##### Provided data #####

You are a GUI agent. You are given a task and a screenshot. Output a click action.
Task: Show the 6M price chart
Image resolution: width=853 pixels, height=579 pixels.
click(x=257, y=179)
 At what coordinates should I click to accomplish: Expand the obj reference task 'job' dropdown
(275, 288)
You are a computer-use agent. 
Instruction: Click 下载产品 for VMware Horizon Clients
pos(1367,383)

#####
##### Provided data #####

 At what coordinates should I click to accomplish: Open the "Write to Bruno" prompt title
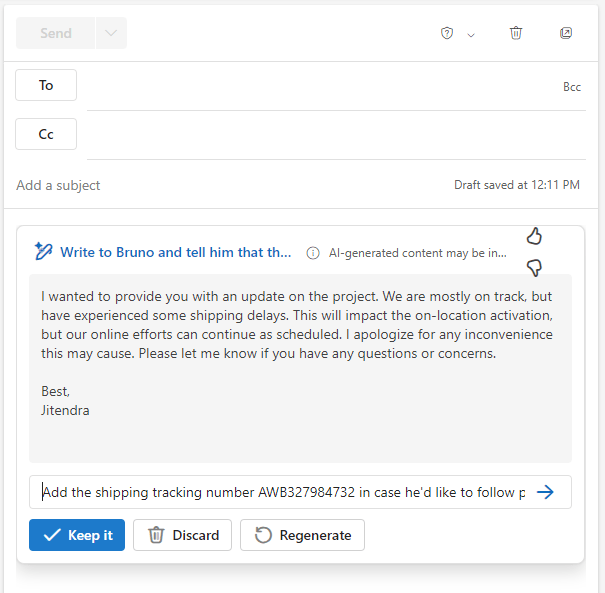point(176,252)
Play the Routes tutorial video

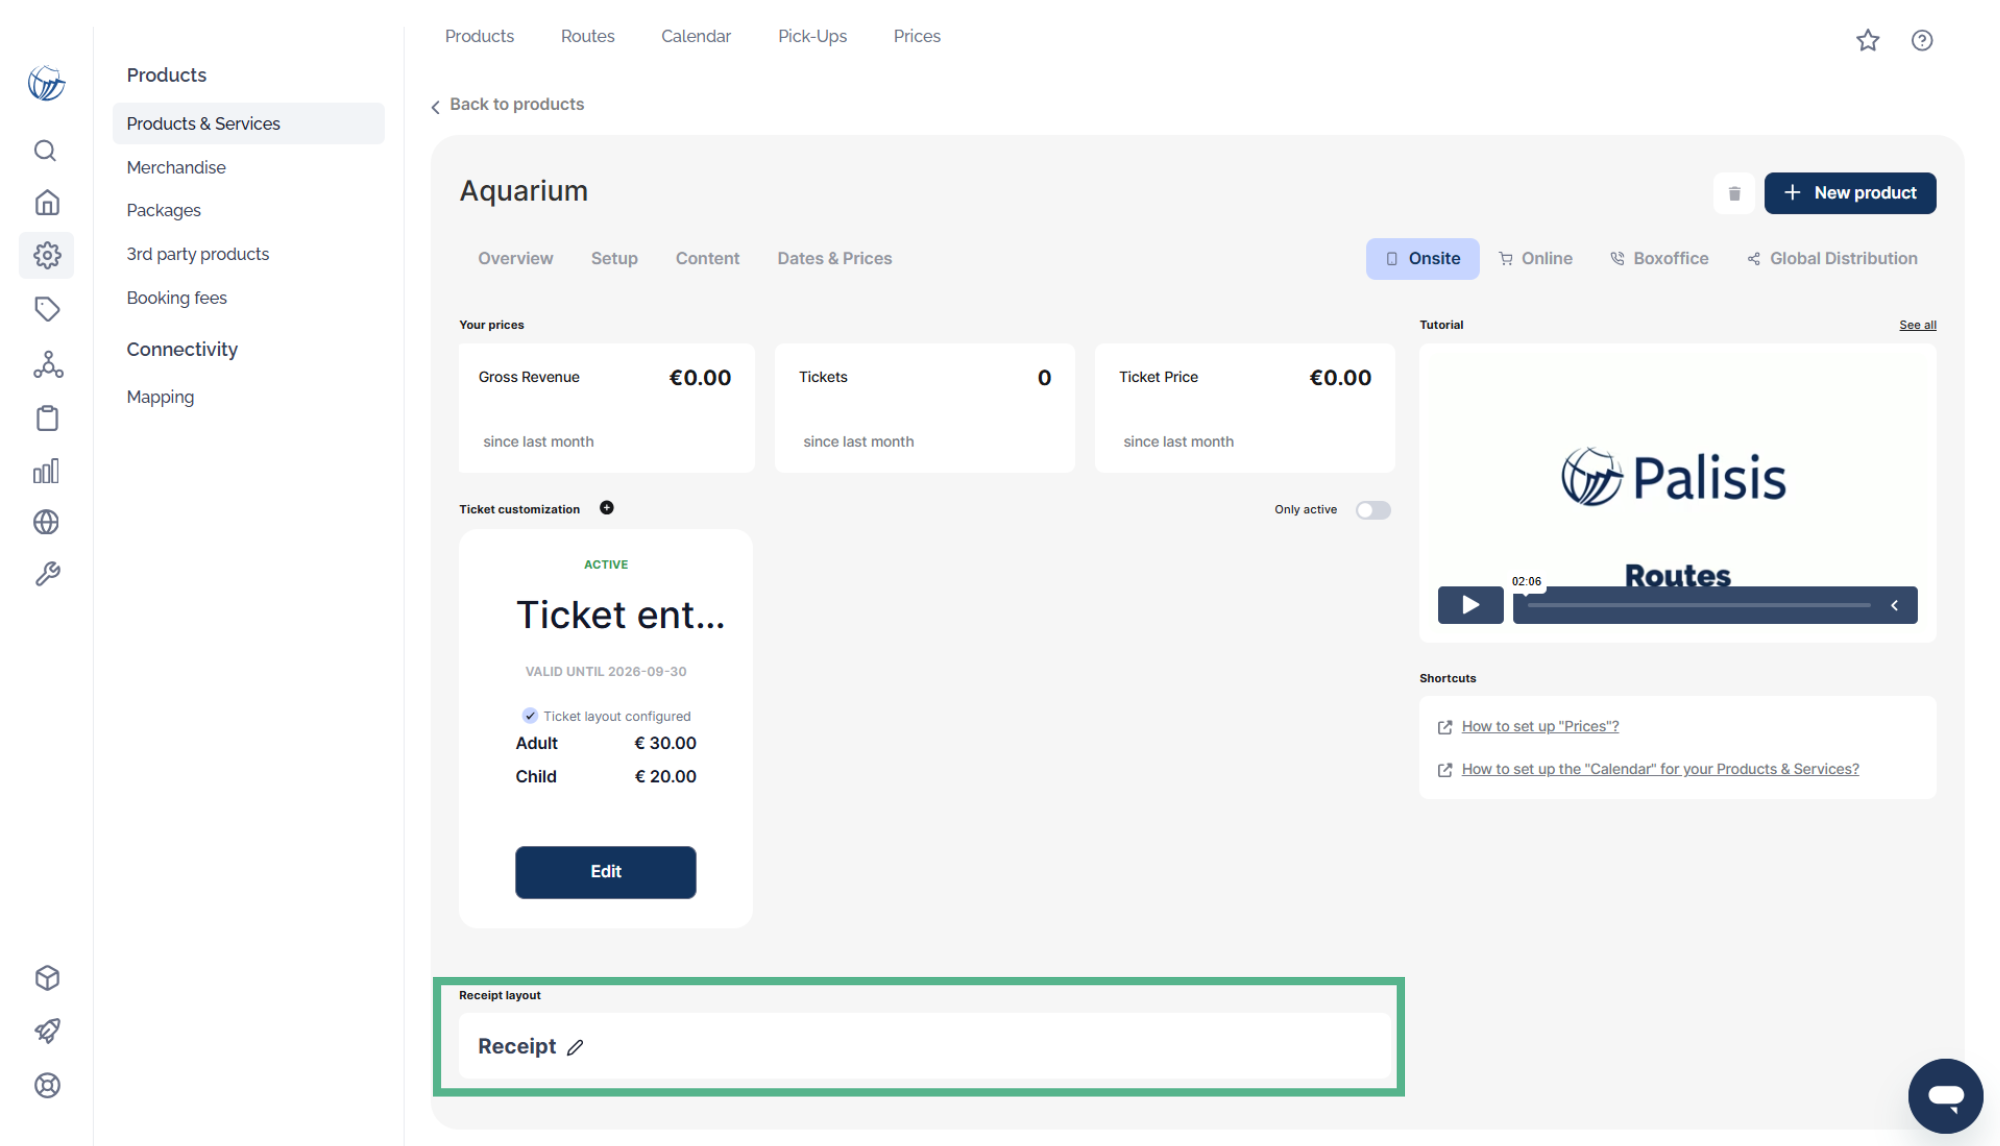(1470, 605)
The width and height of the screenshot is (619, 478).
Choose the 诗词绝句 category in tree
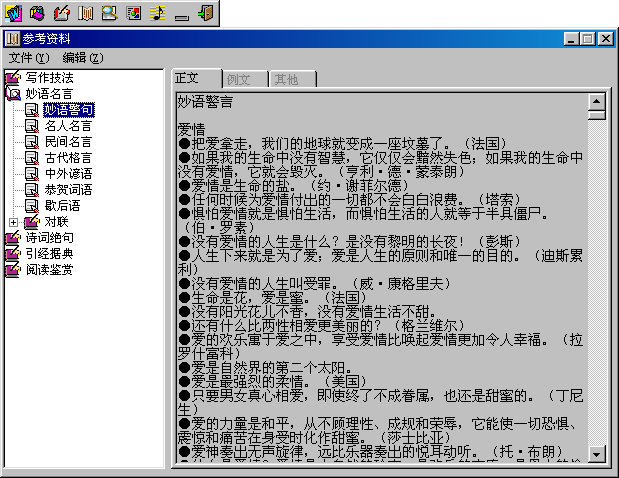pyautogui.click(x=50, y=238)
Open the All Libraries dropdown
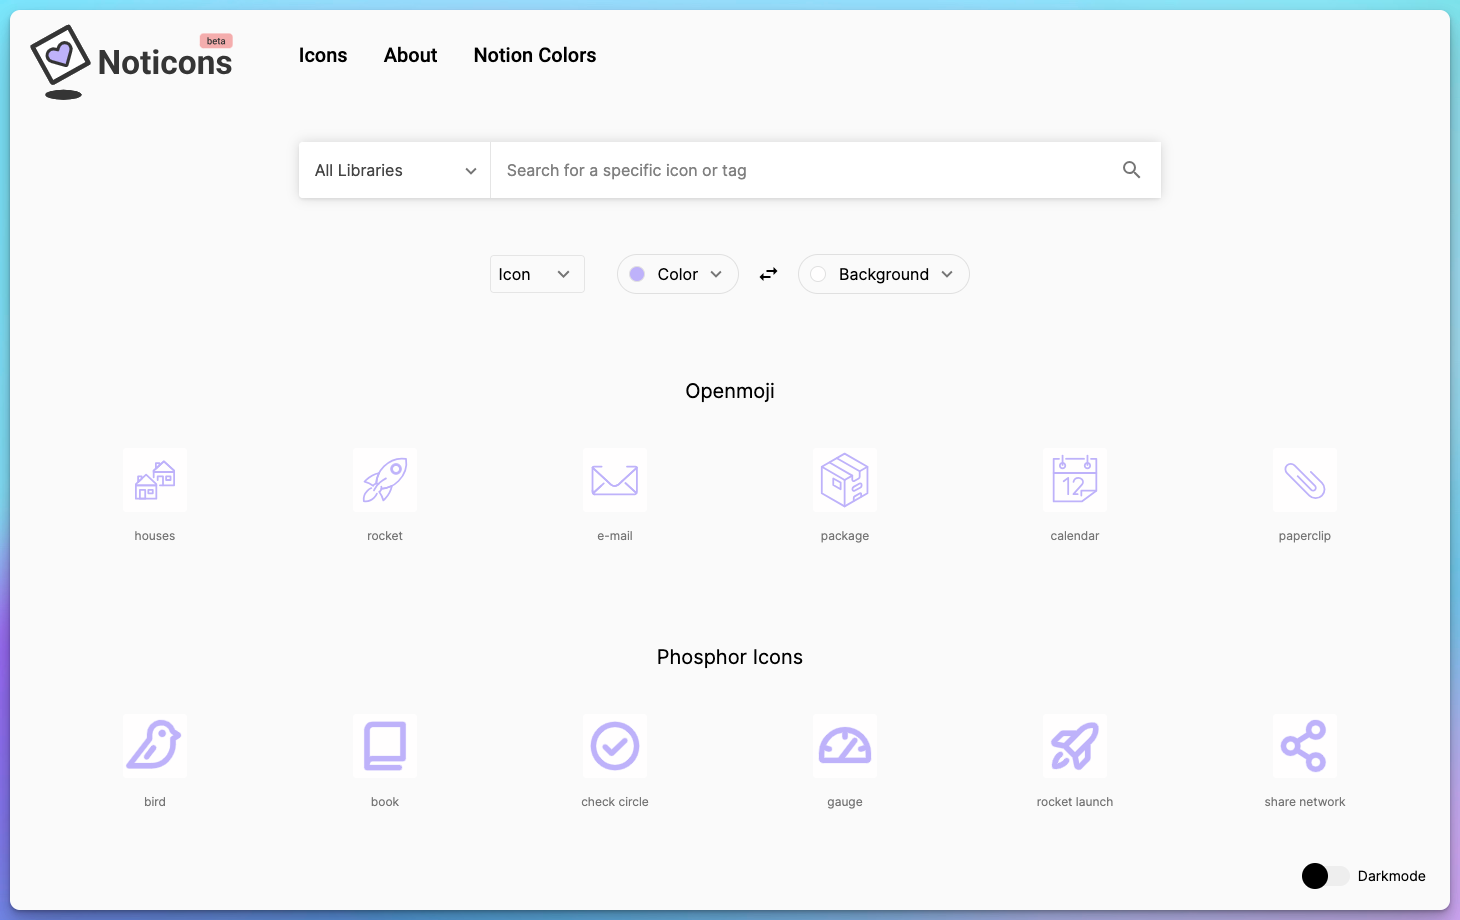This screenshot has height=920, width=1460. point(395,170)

#####
##### Provided data #####

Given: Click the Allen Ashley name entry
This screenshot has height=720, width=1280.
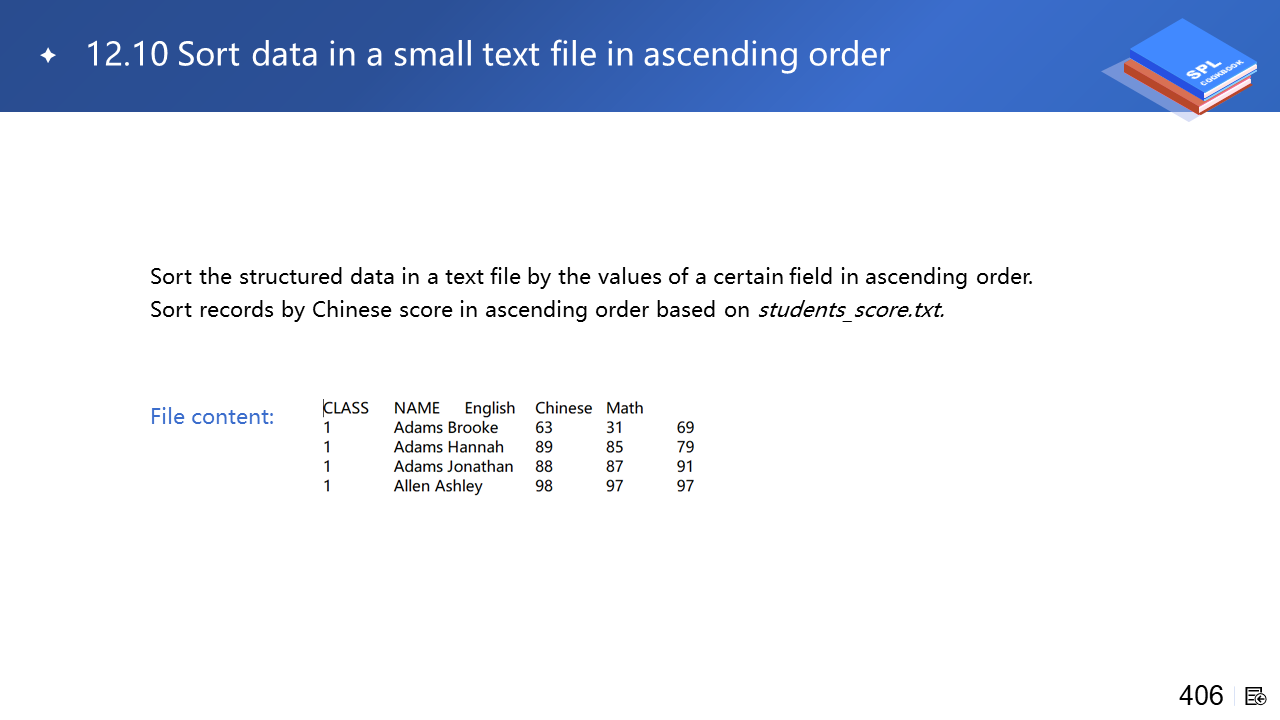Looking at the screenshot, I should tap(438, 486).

#####

# Brief
Copy the material above word for word, starting at the line that contains "Play the Routes tutorial video" and ending at the line that contains "This screenshot has height=920, width=1460.". Leave the pictures out.

# Response for this exercise
Play the Routes tutorial video

(1470, 605)
The width and height of the screenshot is (619, 478).
Choose the 诗词绝句 category in tree
pyautogui.click(x=50, y=238)
Open the All Libraries dropdown
This screenshot has height=920, width=1460. point(395,170)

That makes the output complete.